Un jurado de Texas ha declarado culpables a nueve activistas de "proporcionar apoyo al terrorismo", "disturbios" y otros cargos en un juicio que se ha convertido en una prueba de fuego para las libertades políticas en Estados Unidos, según informa The Guardian. Los acusados —Benjamin Song, Zachary Evetts, Autumn Hill, Meagan Morris, Maricela Rueda, Savanna Batten, Ines Soto, Elizabeth Soto y Daniel Sanchez-Estrada— se enfrentan a penas que van desde los 10 años hasta cadena perpetua por su participación en una protesta el 4 de julio de 2025 contra el centro de detención de migrantes Prairieland, en Fort Worth. La fiscalía los presentó como parte de una "célula terrorista de Antifa", una acusación sin precedentes en un proceso penal estadounidense que ha generado alarma entre las organizaciones de derechos civiles y los movimientos sociales.

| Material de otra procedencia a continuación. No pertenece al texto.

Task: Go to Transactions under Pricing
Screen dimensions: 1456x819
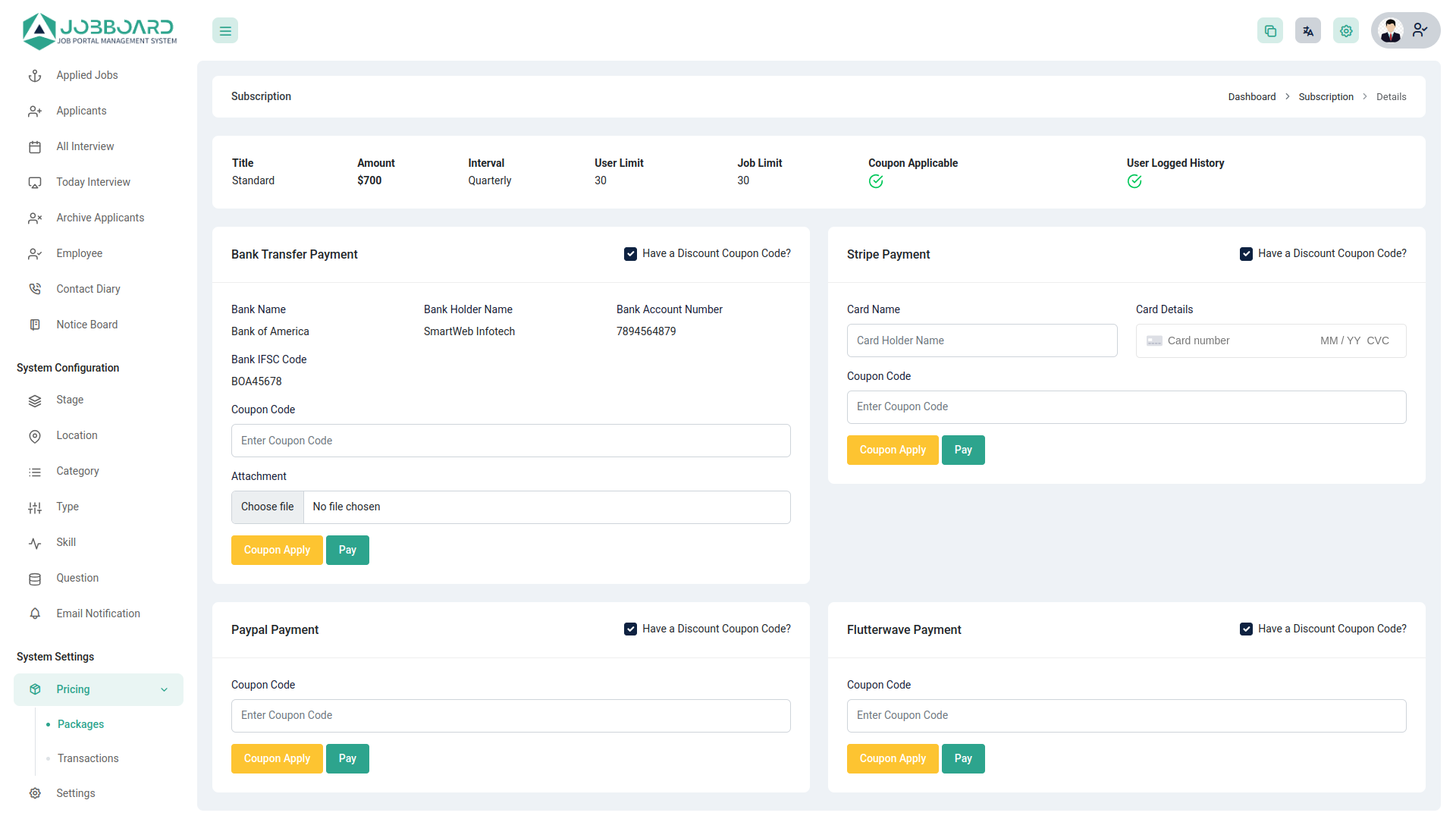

Los hechos se remontan a la noche del 4 de julio, cuando un grupo de manifestantes vestidos de negro llegó al centro para realizar una protesta con en solidaridad con los detenidos. Según la acusación, "dos o tres personas se separaron del grupo y comenzaron a pintar coches, romper una cámara de seguridad y pinchar las ruedas de una furgoneta del gobierno". Los abogados de Song y coacusados sugirieron que el oficial sacó su arma primero de manera "agresiva" al llegar a la escena, y ante esto, Song disparó desde el bosque con su fusil AR-15, hiriendo al agente en el hombro. El juez Mark Pittman rechazó explícitamente esta explicación y los fiscales sostuvieron que se trató de una "emboscada coordinada", donde acusan a los manifestantes de "usar los fuegos artificiales para atraer a los guardias y atacarlos". La defensa, por su parte, argumentó que "la protesta era pacífica y que las armas, todas legales, se llevaron para autodefensa, pero que se dejaron en la furgoneta a excepción de una".

"Desmantelar Antifa"

La fiscalía ha vinculado a los acusados con la ideología antifascista como parte de la estrategia acusatoria. La fiscal general, Pam Bondi, declaró tras el veredicto que "antifa es una organización terrorista doméstica" y que el fallo "no será el último" en la cruzada de la administración Trump para "desmantelar antifa". Sin embargo, la defensa denunció que se trata de una "persecución política" y un "juicio falso" basado en ataques ideológicos. Los abogados señalaron que el estatuto bajo el que fueron juzgados no requiere pertenencia a ninguna organización, sino que "castiga a quien proporciona apoyo material para cometer delitos federales", en este caso "daños a propiedad del gobierno" e "intento de asesinato". "El gobierno les pide que metan a manifestantes en la cárcel como terroristas. Ustedes son los únicos que pueden pararlo", argumentó Blake Burns, abogado de Elizabeth Soto, durante su alegato final.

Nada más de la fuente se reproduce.